We’ll be happy to stand corrected if our count is wrong, but, after prowling the show floor of Graph Expo 2010 in search of lithographic printing equipment, we came up with only four fully assembled offset presses. Where did the heavy iron go? That’s not all that makes this year’s event seem a bit eerie when contrasted with the Graph Expo and Print shows of years past.

By Patrick Henry
Published: October 6, 2010

We'll be happy to stand corrected if our count is wrong, but, after prowling the show floor of Graph Expo 2010 in search of lithographic printing equipment, we came up with only four fully assembled offset presses: three DI models at the Presstek stand, and one small-format, two-color machine in the Baum booth.

Where did the heavy iron go? That's not all that makes this year's event seem a bit eerie when contrasted with the Graph Expo and Print shows of years past. The South Hall of McCormick Place, although still a big space to traverse, doesn't seem quite as tough on the knees, arches, and the Achilles' tendons as it used to. And, the show is quieter: the roar of big sheetfed presses isn't to be heard, because there are no big sheetfed presses. The tang of offset chemistry doesn't lace the air. The clatter of bindery equipment, although still part of the score, isn't as insistent.

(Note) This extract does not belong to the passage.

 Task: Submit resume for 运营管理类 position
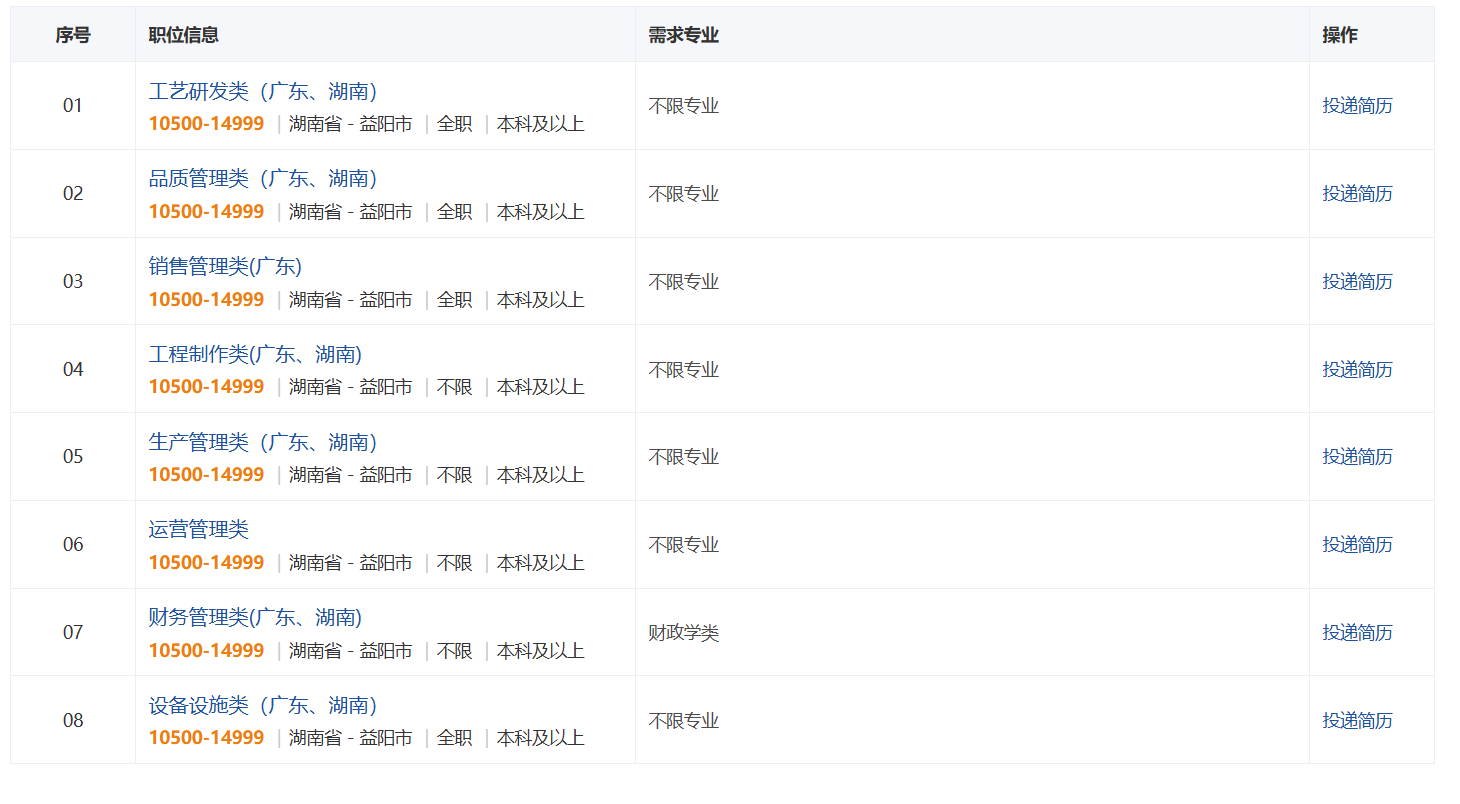click(x=1357, y=545)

In the place of what veteran showgoers remember as Graph Expo is a new event with a new meaning that everyone—attendees, exhibitors, and the Graphic Arts Show Company (GASC) alike—will have to get used to. The "transformation" of the Chicago shows that some of us have been writing about for the last few years is complete, brought abruptly to term this year by market shifts and economic necessities that are changing everything about the practice and the business of graphic communications.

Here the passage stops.